The benefit of having a weekly meeting rhythm that follows a disciplined agenda every week is that your team will have highly effective meetings that focus on making needed adjustments rather than updating the team on the status of various priorities and KPIs. But, a potential pitfall of having the same agenda week after week is that the meeting could start to feel stale.
Here are some questions to consider if you find yourself looking around your meeting at glazed eyes and wandering minds or at a team busily checking email while only half listening:
- Are you having the right conversations? Even if you follow the same basic agenda, if you are focusing the discussions on the aspects of your quarterly plan that need adjustments to stay on track, you should be having engaging conversations every week. If you are just updating the team on the status of items, then you will lose the room quickly.
- Are there too many parts of the plan that need adjustments? If your meeting is sounding the same every week because you just do a cursory pass through everything that is Red or Yellow on your dashboard, perhaps you can consider doing a deep dive on only one or two items per meeting. If you can identify one KPI or Priority that is off track that could impact other places in your plan where you are stuck, then start there. Spend the whole meeting brainstorming a plan to get that item moving in the right direction.

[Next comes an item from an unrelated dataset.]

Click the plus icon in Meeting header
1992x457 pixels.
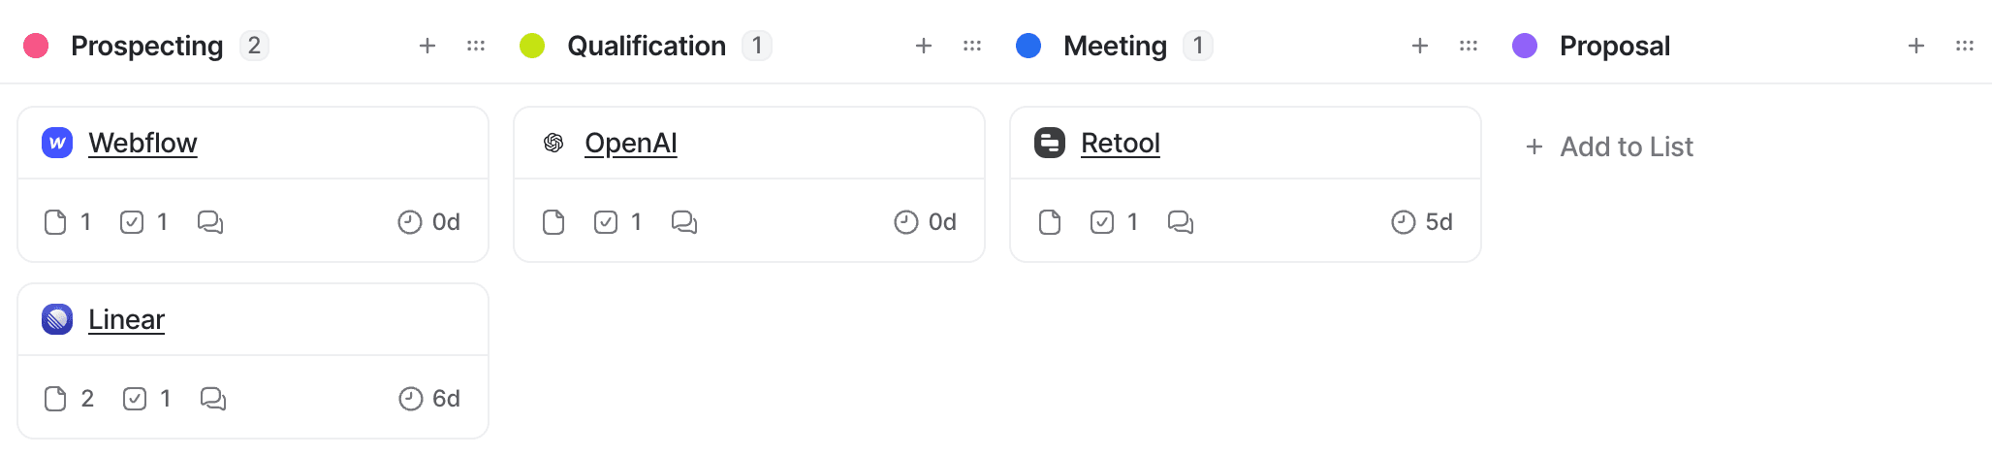click(x=1420, y=46)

- Is everyone preparing effectively ahead of time? Make sure that your team is updating everything the day before the meeting so that you can each go in prior to the meeting and read the comments and see where your team members are getting stuck. Gather the needed data and think of potential solutions ahead of time so that you are prepared to have a great discussion.
- Do you need a change of scenery? Sometimes meetings can become dull just from the habit of being in the same room at the same time with the same people. Consider changing the location of your meeting to a different room or even somewhere outside of the office; the new surroundings could give your team a creativity boost.

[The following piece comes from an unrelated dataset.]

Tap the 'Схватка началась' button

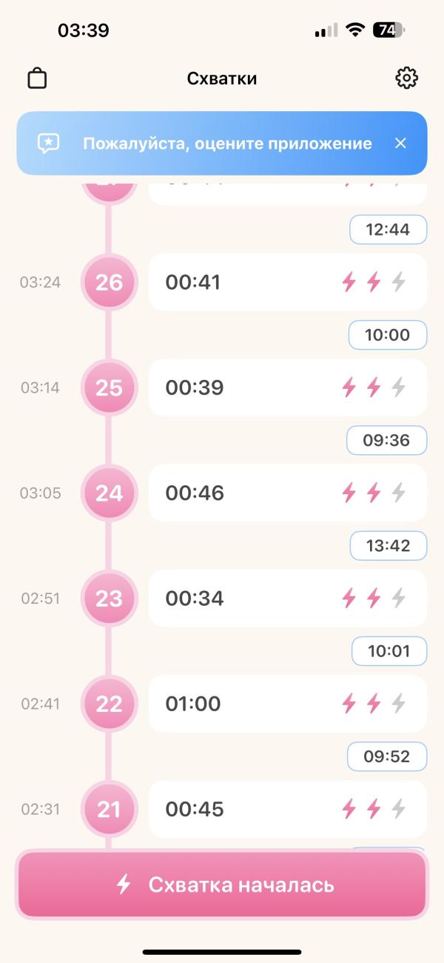click(222, 884)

- Do you have all the right people in the room? Just as a change of scenery can re-energize a meeting, so can a change in participants. Think about whether you might need to bring in someone from another department as a guest to help provide data or insights from a new perspective to get your team unstuck.
- Do you have a culture where your team can speak freely? Meetings become exhausting when the participants don’t feel comfortable sharing how they really feel; if your team is just paying lip service to what they think you want to hear, then you are all wasting your time. Consider ways to build trust in your team so that you are getting the most out of the people in the room and hearing what they really think.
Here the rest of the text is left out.